But they have now concluded that he was trapped by accident, after it emerged that the resident who raised the alarm was in fact his mother. The unmarried 22-year-old had hidden her pregnancy and secretly delivered the baby on Saturday in the shared bathroom; she said he had slipped into the squat toilet by accident.

An official in Pujiang county's propaganda office told Associated Press on Thursday that police concluded the woman did not initially identify herself as the mother out of fright.

Zhang Jianbo, the head of Punan police station, told China News Service that the woman's parents were now caring for the baby, who suffered minor cuts and bruises but is otherwise healthy. He added that the man believed to be the father had been found and that a paternity test would be carried out.

Earlier, authorities told AP that the baby had been released into the care of his mother and a man claiming to be his father, while Xinhua said that both the mother and her parents would care for him.

Wellwishers had inundated officials with offers to adopt the little boy.

"Even if some other people wanted to adopt this baby, since his mother is still there, it would be a very complicated and hard process for other people to adopt him," said Xiong Bingqi, deputy director of the independent 21st Century Education Research Institute.

But he said the baby's care would not be supervised by social workers, as would be expected elsewhere.

"The baby returns to her. This case is done," he said.

"This case shows our child protection law is struggling … If the government removes the baby from its parents, they should take responsibility for caring for him. But the government's allocated funds are limited and charity organisations can only receive a certain number of children, when their parents cannot be found.

"If the children have parents, the government prefers to ask their parents to take the responsibility. The local government does not have enough funding to establish a social security system to help those children when their parents are not doing a good job."

Local media earlier reported that the woman became pregnant after a one-night stand and that the father had denied paternity. She told officials she could not afford an abortion and had hidden her pregnancy from her parents.

While premarital sex is common in China, unmarried motherhood still bears a stigma. Critics say sex education is also inadequate.
########################################
■ Work request 1 ■
Format the data collection records below as a JSON list of strings with one string per line, skipping blank lines and omitting the pictures.

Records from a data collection
########################################
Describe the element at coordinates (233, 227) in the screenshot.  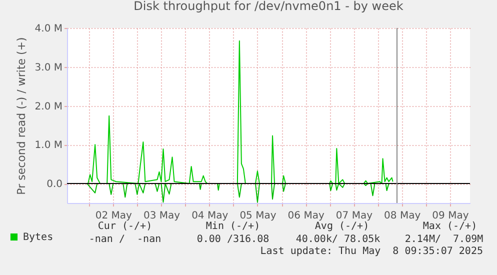
I see `text: Min (-/+)` at that location.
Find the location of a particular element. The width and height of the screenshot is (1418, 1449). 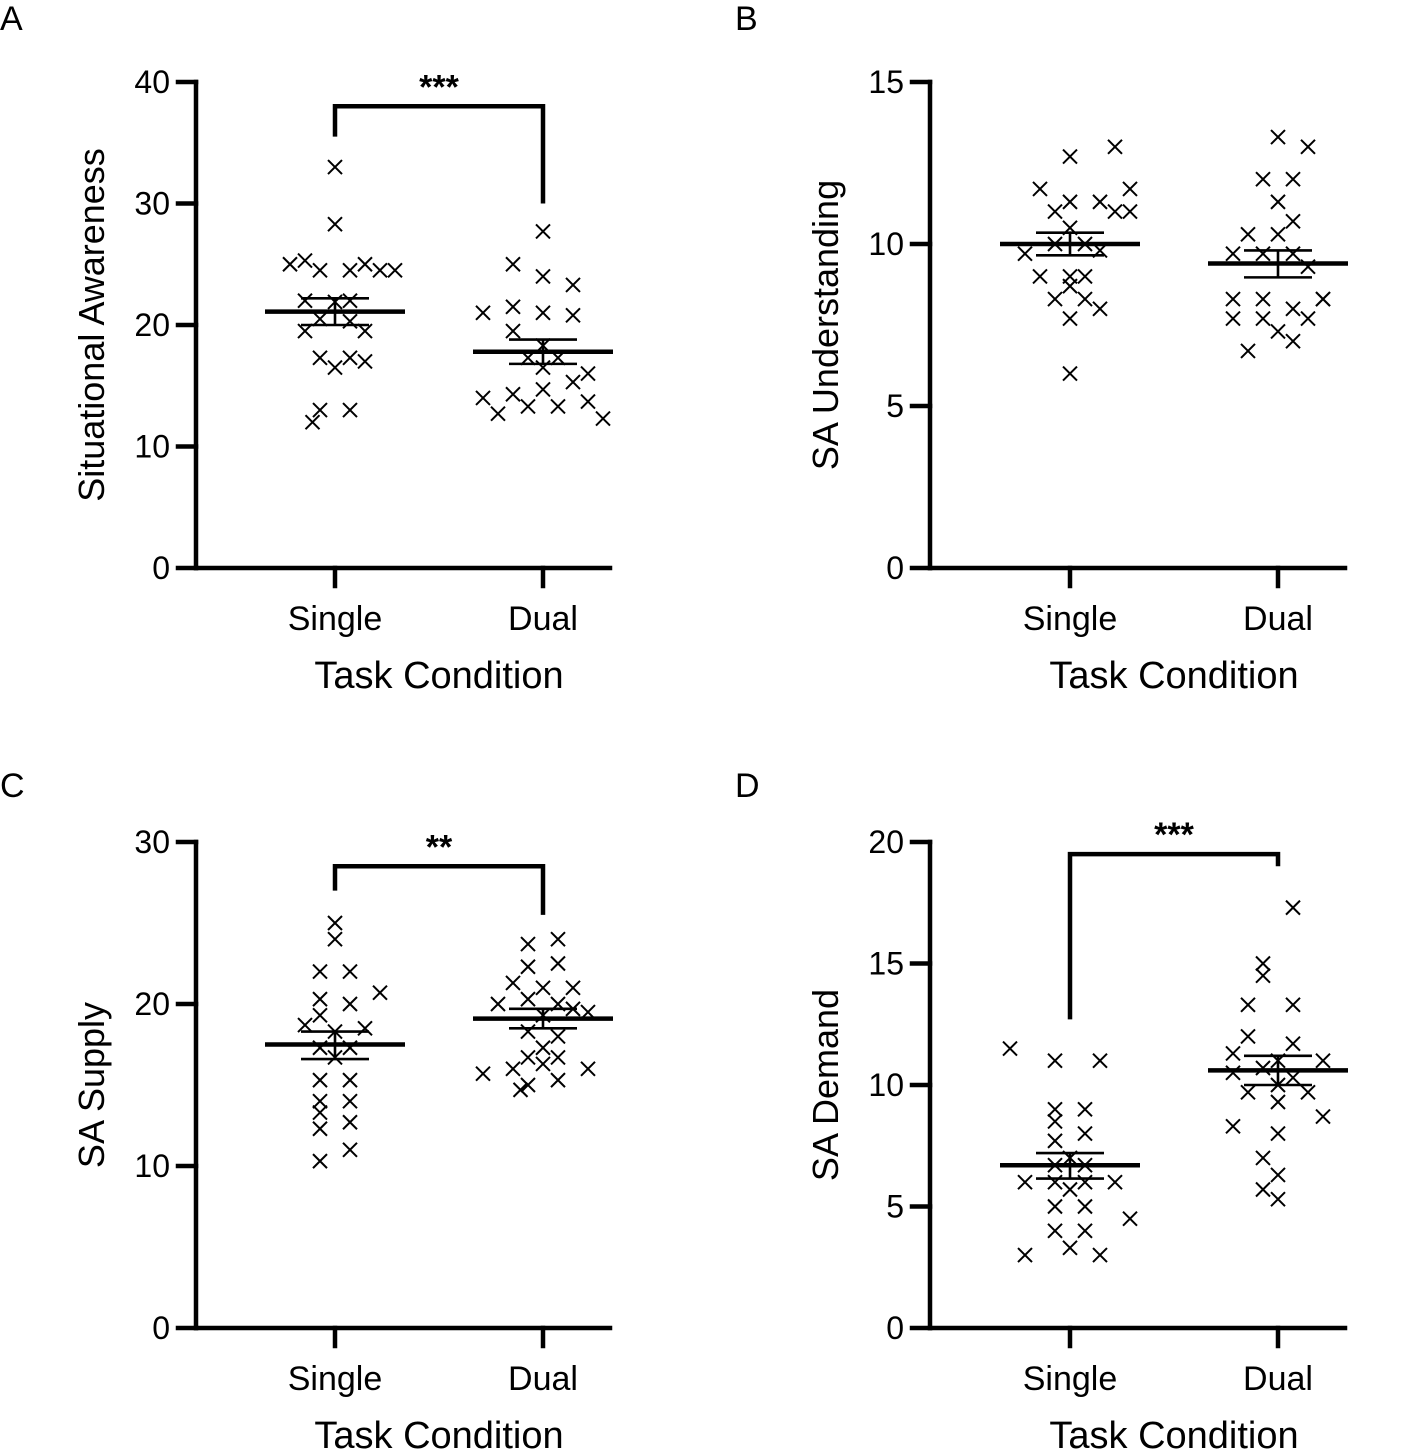

y-axis-title: SA Understanding is located at coordinates (826, 325).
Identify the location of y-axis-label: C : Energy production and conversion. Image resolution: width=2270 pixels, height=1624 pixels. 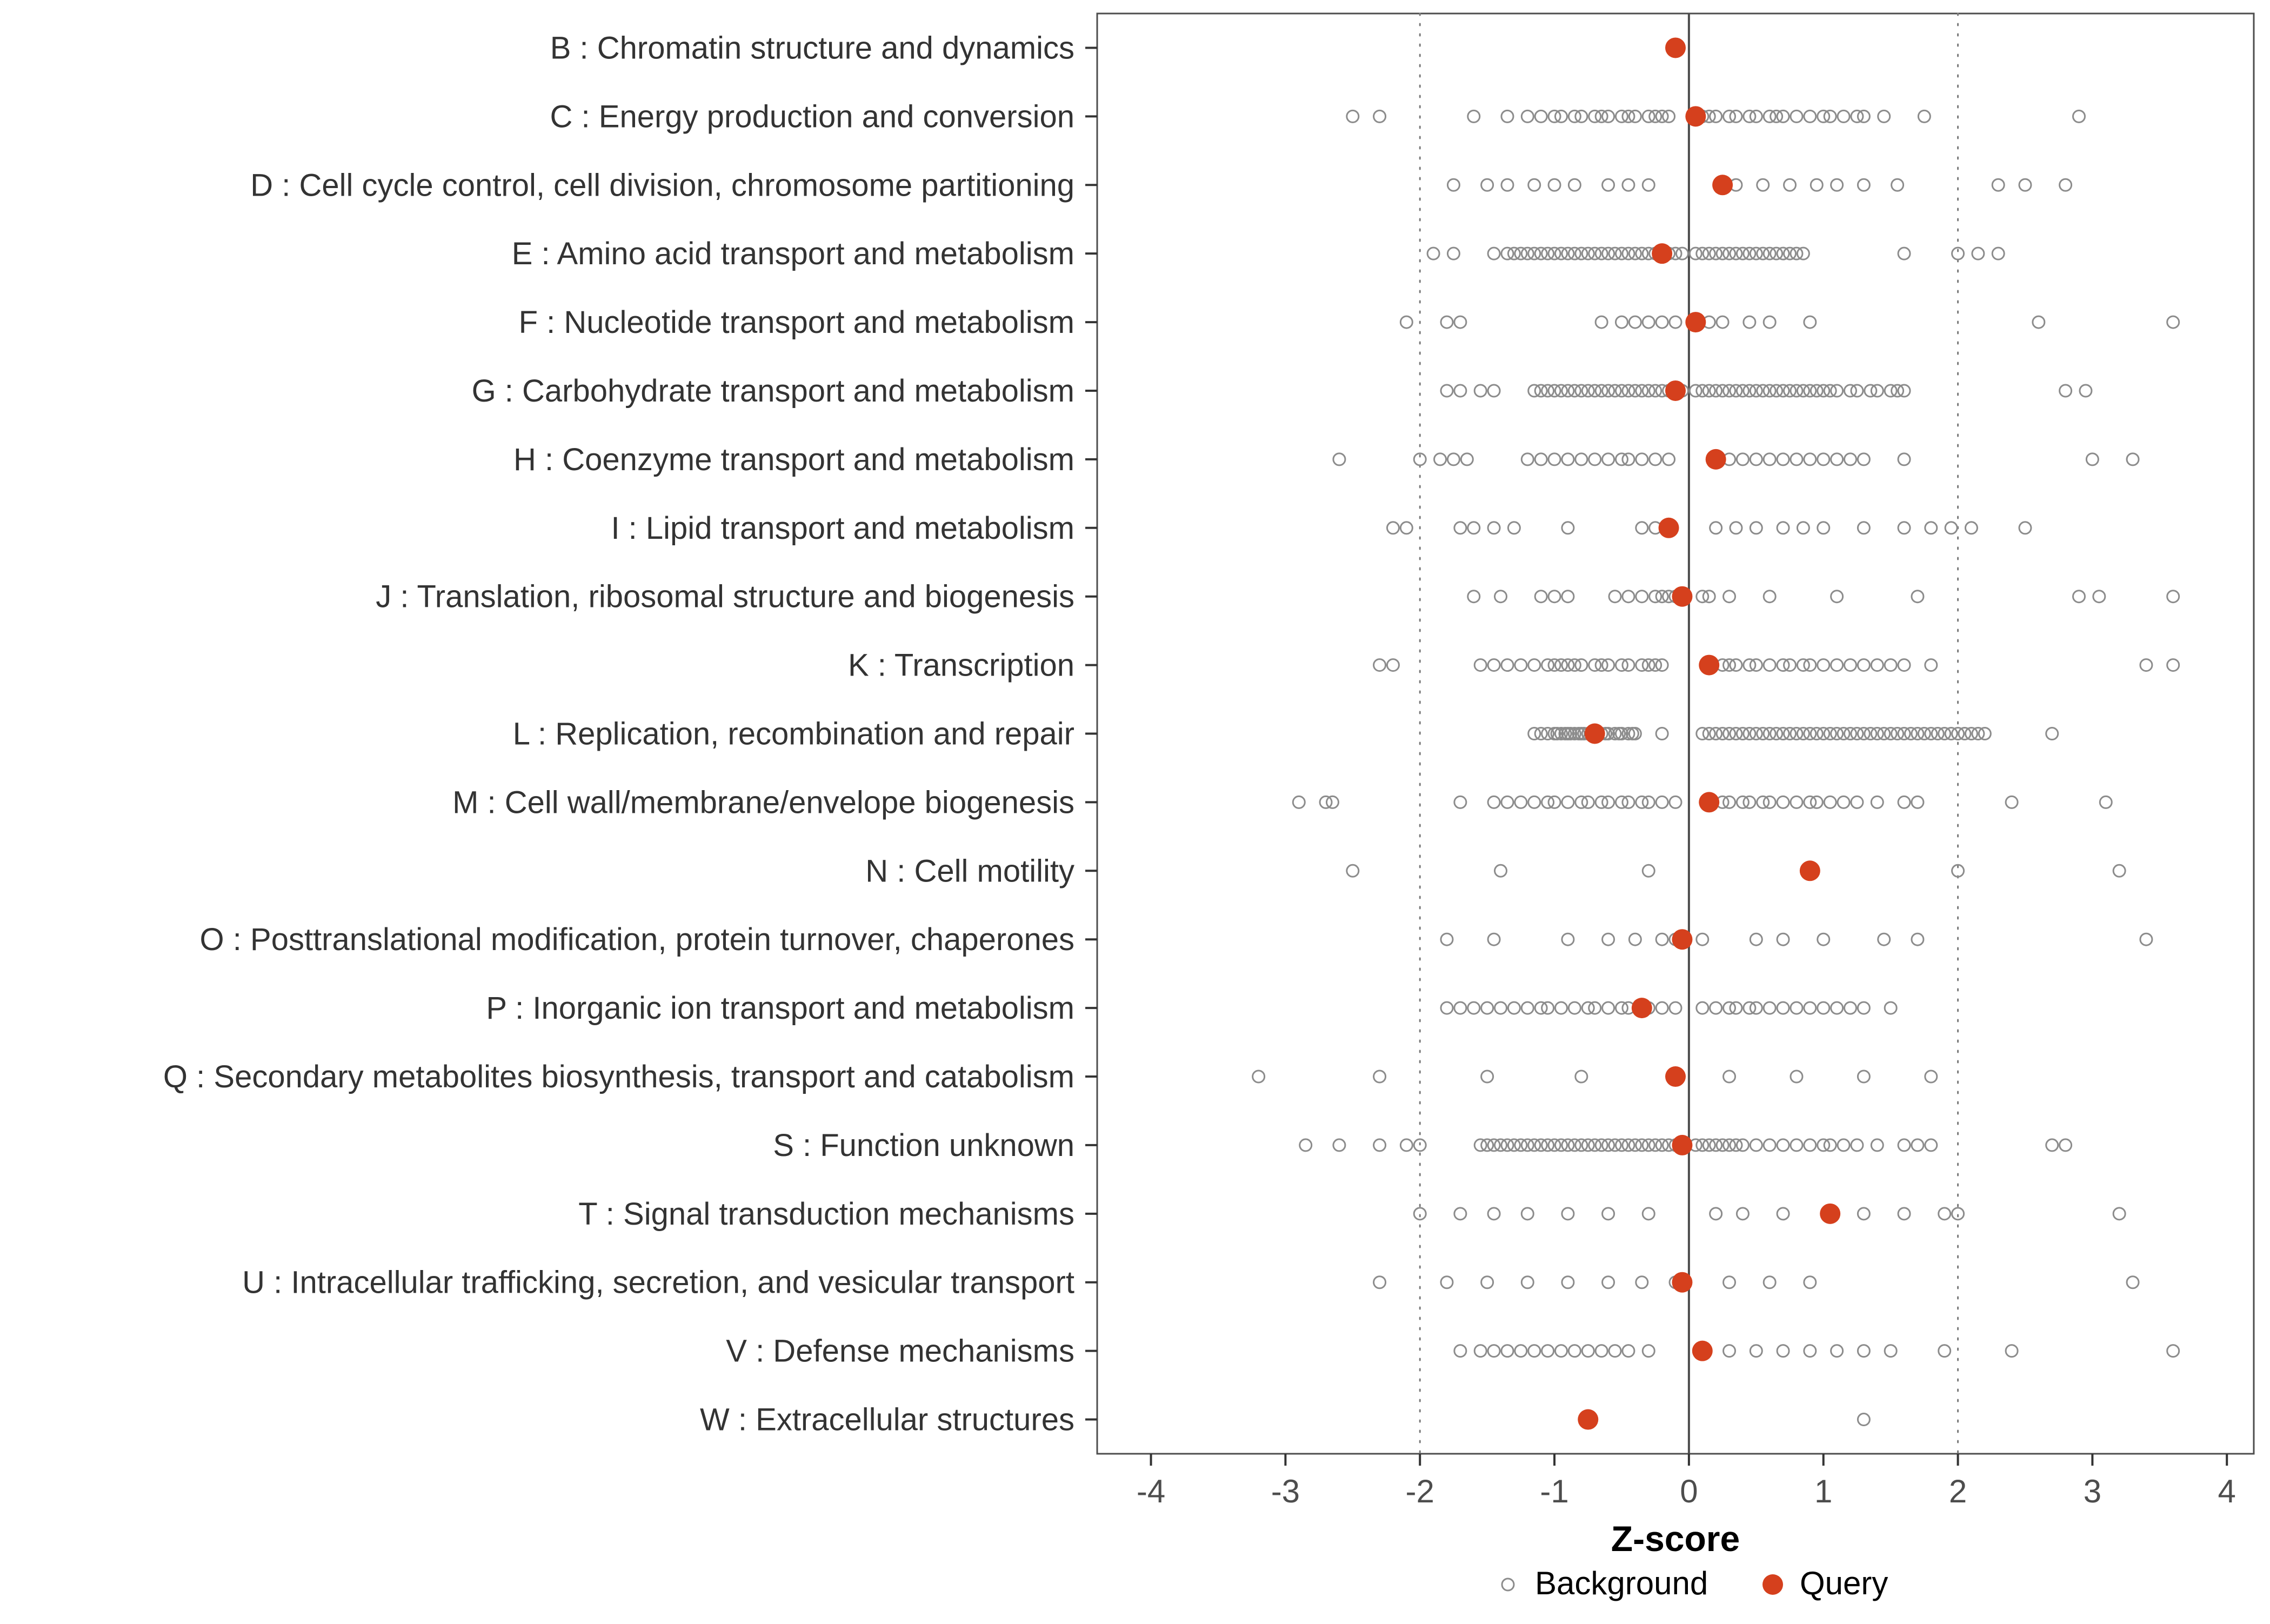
########################################
■ Work request 2 ■
Condense the paragraph in the news report that begins "Zhang Jianbo, the head of Punan police station" into a short bulleted list of its main facts.

■ Exercise answer 1 ■
[
  "Describe the element at coordinates (233, 227) in the screenshot.  ",
  "I see `text: Min (-/+)` at that location.",
  "Find the location of a particular element. The width and height of the screenshot is (1418, 1449). ",
  "y-axis-title: SA Understanding is located at coordinates (826, 325).",
  "Identify the location of y-axis-label: C : Energy production and conversion. Image resolution: width=2270 pixels, height=1624 pixels. "
]

■ Exercise answer 2 ■
- Zhang Jianbo, head of Punan police station, spoke to China News Service.
- The woman's parents are now caring for the baby.
- The baby has minor cuts and bruises but is otherwise healthy.
- The man believed to be the father has been found, and a paternity test will be carried out.